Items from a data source

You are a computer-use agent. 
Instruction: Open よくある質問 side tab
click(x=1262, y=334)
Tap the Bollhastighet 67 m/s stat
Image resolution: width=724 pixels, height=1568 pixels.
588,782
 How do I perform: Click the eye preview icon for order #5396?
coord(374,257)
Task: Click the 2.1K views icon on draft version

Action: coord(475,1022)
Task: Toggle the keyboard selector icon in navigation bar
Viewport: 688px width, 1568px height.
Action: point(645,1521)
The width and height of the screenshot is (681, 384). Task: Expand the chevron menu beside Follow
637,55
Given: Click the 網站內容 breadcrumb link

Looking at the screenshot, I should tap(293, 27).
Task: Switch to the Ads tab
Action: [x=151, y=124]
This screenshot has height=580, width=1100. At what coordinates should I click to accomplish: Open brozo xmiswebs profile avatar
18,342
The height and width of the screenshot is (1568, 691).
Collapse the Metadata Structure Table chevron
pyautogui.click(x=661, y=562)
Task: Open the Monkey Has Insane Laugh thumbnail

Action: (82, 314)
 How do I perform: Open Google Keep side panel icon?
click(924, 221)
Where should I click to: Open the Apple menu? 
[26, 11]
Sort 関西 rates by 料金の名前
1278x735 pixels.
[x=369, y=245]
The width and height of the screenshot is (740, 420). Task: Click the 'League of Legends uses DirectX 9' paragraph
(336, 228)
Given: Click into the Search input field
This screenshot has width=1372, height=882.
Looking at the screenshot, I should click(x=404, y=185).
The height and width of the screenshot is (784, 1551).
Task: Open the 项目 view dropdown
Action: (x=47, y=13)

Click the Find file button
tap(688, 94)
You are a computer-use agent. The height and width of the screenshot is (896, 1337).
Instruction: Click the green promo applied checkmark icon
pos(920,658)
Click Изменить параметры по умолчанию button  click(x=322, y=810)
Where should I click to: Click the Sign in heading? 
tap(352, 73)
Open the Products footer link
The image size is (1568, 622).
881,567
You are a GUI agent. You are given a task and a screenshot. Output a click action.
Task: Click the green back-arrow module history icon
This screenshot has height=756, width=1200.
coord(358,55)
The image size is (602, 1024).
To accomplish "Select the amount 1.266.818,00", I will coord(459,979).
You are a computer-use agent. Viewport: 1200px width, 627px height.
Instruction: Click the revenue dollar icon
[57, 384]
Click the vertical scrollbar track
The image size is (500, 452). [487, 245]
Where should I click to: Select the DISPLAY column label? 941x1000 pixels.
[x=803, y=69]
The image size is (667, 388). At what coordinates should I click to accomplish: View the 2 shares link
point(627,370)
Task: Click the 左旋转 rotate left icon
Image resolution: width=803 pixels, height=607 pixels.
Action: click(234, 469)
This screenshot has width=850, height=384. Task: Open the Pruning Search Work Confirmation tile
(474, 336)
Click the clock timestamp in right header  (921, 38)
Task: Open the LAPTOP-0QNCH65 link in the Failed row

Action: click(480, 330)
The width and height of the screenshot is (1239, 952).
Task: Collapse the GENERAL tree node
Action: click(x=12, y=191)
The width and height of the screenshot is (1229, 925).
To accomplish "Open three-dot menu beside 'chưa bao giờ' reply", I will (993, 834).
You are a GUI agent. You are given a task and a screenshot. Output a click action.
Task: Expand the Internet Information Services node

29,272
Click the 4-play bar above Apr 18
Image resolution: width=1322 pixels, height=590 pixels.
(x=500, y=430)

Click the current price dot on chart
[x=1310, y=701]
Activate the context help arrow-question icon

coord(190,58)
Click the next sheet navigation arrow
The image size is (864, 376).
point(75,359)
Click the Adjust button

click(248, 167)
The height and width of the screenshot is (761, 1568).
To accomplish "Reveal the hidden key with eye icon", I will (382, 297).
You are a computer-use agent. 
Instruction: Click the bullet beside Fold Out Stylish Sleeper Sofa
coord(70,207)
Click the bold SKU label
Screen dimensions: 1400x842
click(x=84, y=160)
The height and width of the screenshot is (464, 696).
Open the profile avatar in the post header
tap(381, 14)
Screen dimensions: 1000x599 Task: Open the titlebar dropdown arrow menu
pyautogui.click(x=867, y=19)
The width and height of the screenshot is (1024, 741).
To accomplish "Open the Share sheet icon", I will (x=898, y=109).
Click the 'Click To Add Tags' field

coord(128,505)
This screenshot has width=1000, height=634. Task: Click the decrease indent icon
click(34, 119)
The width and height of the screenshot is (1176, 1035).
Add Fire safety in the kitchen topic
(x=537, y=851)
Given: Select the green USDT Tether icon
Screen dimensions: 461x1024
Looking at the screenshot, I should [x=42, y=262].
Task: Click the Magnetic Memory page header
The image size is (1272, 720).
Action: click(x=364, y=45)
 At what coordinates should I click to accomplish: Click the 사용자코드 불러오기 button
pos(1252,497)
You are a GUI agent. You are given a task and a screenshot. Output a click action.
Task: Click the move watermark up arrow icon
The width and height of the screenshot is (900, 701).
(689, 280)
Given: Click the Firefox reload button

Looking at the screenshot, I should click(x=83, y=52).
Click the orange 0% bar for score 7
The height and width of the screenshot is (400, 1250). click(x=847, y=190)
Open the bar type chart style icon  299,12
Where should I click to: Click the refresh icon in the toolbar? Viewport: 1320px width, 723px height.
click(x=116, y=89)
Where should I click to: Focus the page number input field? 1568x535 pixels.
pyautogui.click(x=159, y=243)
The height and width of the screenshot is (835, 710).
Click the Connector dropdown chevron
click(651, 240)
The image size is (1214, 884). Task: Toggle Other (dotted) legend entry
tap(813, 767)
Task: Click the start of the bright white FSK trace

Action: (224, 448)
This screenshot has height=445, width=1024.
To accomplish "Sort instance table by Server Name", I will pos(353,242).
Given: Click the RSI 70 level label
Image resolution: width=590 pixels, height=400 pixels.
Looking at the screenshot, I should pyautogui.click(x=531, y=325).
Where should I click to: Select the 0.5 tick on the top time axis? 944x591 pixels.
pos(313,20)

§ **YOUR ASSIGNMENT**
All that is wanted is the stretch of lines above from the one containing "The width and height of the screenshot is (681, 384)." through the one containing "Task: Click the green", duplicated exactly.

§ **ANSWER BOX**
The width and height of the screenshot is (681, 384). Task: Expand the chevron menu beside Follow
637,55
Given: Click the 網站內容 breadcrumb link

Looking at the screenshot, I should tap(293, 27).
Task: Switch to the Ads tab
Action: [x=151, y=124]
This screenshot has height=580, width=1100. At what coordinates should I click to accomplish: Open brozo xmiswebs profile avatar
18,342
The height and width of the screenshot is (1568, 691).
Collapse the Metadata Structure Table chevron
pyautogui.click(x=661, y=562)
Task: Open the Monkey Has Insane Laugh thumbnail

Action: (82, 314)
 How do I perform: Open Google Keep side panel icon?
click(924, 221)
Where should I click to: Open the Apple menu? 
[26, 11]
Sort 関西 rates by 料金の名前
1278x735 pixels.
[x=369, y=245]
The width and height of the screenshot is (740, 420). Task: Click the 'League of Legends uses DirectX 9' paragraph
(336, 228)
Given: Click into the Search input field
This screenshot has width=1372, height=882.
Looking at the screenshot, I should click(x=404, y=185).
The height and width of the screenshot is (784, 1551).
Task: Open the 项目 view dropdown
Action: (x=47, y=13)

Click the Find file button
tap(688, 94)
You are a computer-use agent. The height and width of the screenshot is (896, 1337).
Instruction: Click the green promo applied checkmark icon
pos(920,658)
Click Изменить параметры по умолчанию button  click(x=322, y=810)
Where should I click to: Click the Sign in heading? 
tap(352, 73)
Open the Products footer link
The image size is (1568, 622).
881,567
You are a GUI agent. You are given a task and a screenshot. Output a click action.
Task: Click the green back-arrow module history icon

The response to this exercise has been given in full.